- What needs to be done
Here are the records. Write out exactly the lines between the one holding "Given: Click the 通讯录 link in exit description" and the one holding "This screenshot has height=1061, width=585.", inclusive.

--- Extracted data Enclosed Below ---

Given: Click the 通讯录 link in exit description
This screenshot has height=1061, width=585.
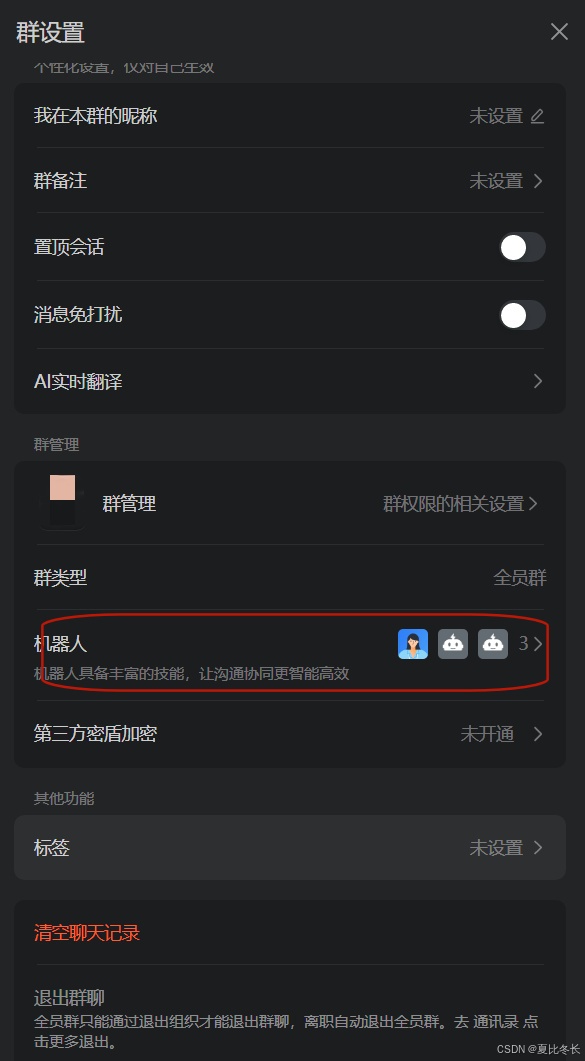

--- End of Enclosed Extracted data ---
--- Extracted data Enclosed Below ---

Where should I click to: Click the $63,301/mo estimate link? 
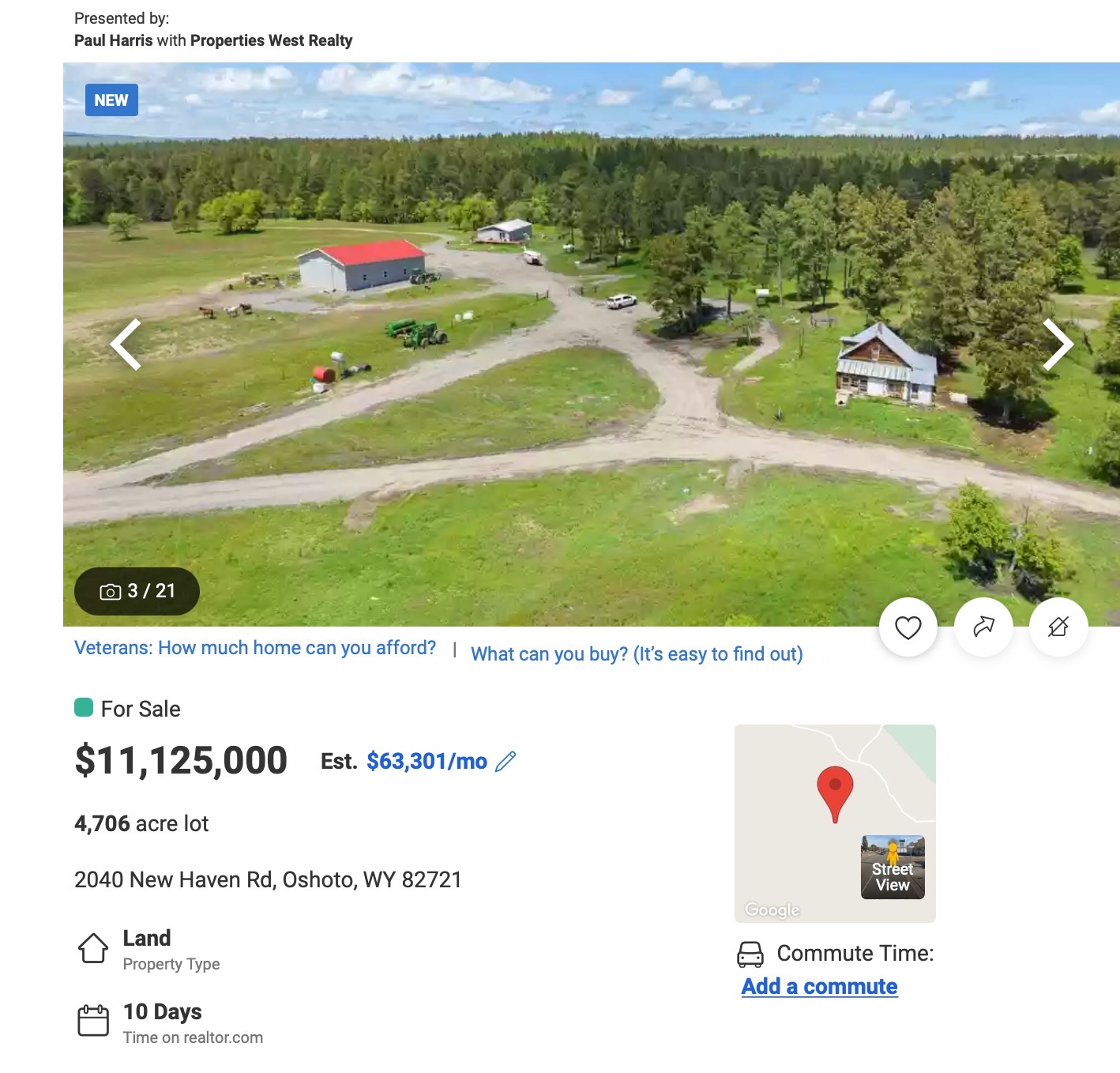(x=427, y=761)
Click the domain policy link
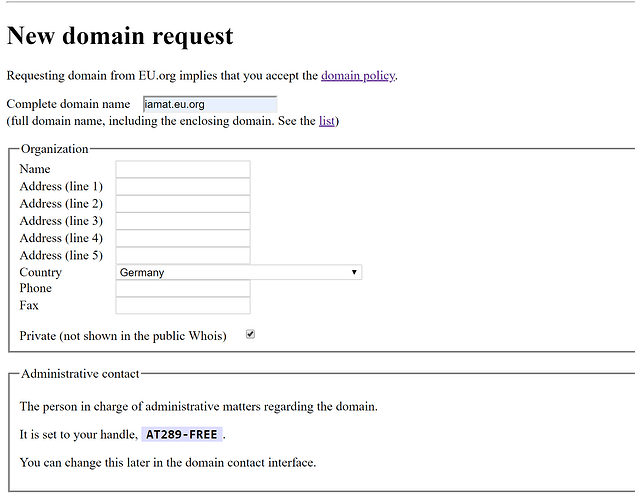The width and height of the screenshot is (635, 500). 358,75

--- End of Enclosed Extracted data ---
--- Extracted data Enclosed Below ---

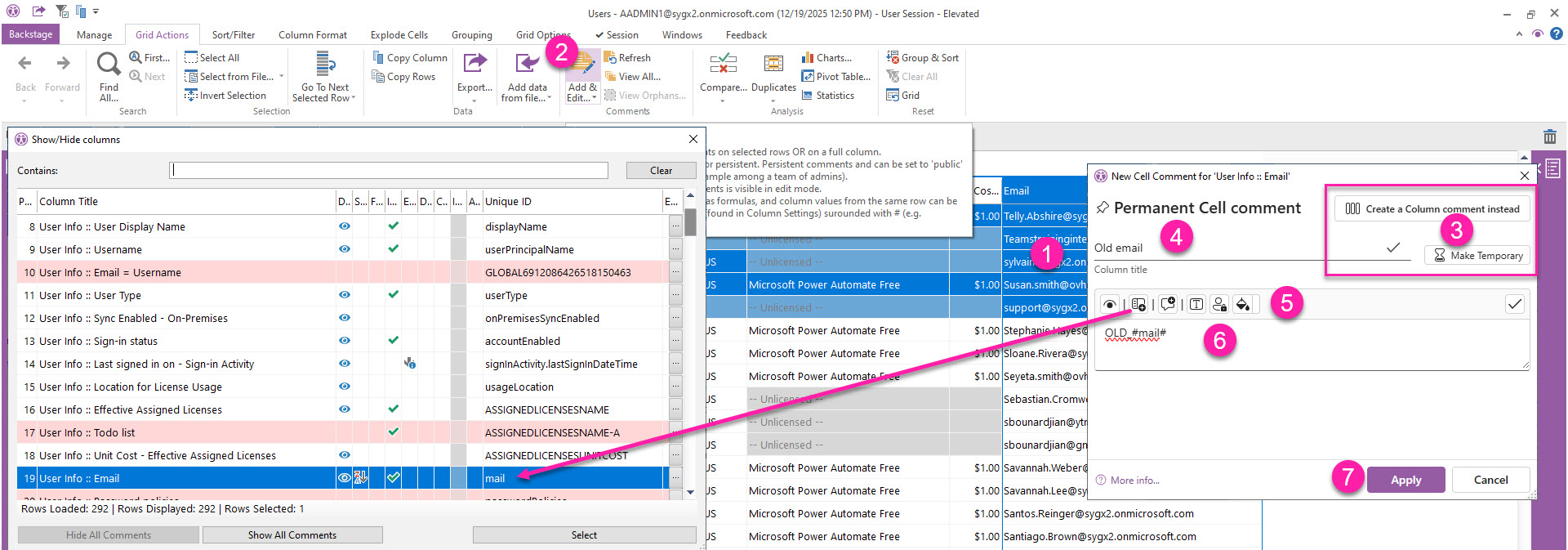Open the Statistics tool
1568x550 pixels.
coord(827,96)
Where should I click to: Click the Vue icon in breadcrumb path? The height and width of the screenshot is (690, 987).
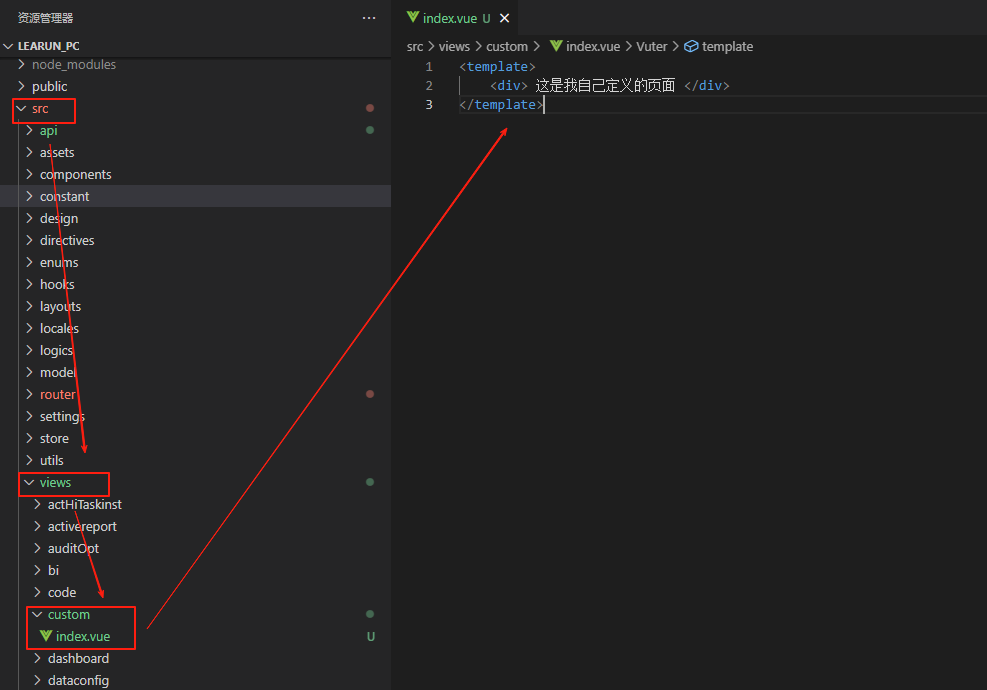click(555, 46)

--- End of Enclosed Extracted data ---

- Answer space
Given: Click the 通讯录 link in exit description
This screenshot has height=1061, width=585.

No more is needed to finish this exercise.